# Data extract
══════

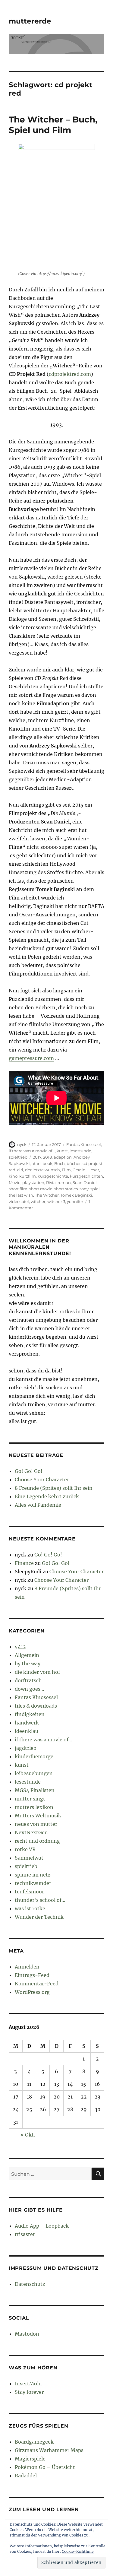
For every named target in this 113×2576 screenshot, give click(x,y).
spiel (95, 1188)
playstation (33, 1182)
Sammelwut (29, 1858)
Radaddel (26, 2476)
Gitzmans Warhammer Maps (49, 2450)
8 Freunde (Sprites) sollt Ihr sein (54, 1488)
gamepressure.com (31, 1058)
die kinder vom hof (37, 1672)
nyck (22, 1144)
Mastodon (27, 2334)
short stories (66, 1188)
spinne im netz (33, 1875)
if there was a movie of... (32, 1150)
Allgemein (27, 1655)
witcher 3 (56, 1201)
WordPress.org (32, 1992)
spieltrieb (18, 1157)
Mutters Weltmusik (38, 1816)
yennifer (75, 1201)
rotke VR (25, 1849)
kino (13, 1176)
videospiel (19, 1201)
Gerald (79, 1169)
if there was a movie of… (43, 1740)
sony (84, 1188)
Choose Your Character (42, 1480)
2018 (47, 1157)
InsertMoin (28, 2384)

══════

# Work order
The material should be returned verbatim, with all images omitted.

# Output of the task
For every named target in this 113×2576 screenshot, give click(x,y).
spiel (95, 1188)
playstation (33, 1182)
Sammelwut (29, 1858)
Radaddel (26, 2476)
Gitzmans Warhammer Maps (49, 2450)
8 Freunde (Sprites) sollt Ihr sein (54, 1488)
gamepressure.com (31, 1058)
die kinder vom hof (37, 1672)
nyck (22, 1144)
Mastodon (27, 2334)
short stories (66, 1188)
spinne im netz (33, 1875)
if there was a movie of... (32, 1150)
Allgemein (27, 1655)
witcher 3 (56, 1201)
WordPress.org (32, 1992)
spieltrieb (18, 1157)
Mutters Weltmusik (38, 1816)
yennifer (75, 1201)
rotke VR (25, 1849)
kino (13, 1176)
videospiel (19, 1201)
Gerald (79, 1169)
if there was a movie of… (43, 1740)
sony (84, 1188)
Choose Your Character (42, 1480)
2018 (47, 1157)
InsertMoin (28, 2384)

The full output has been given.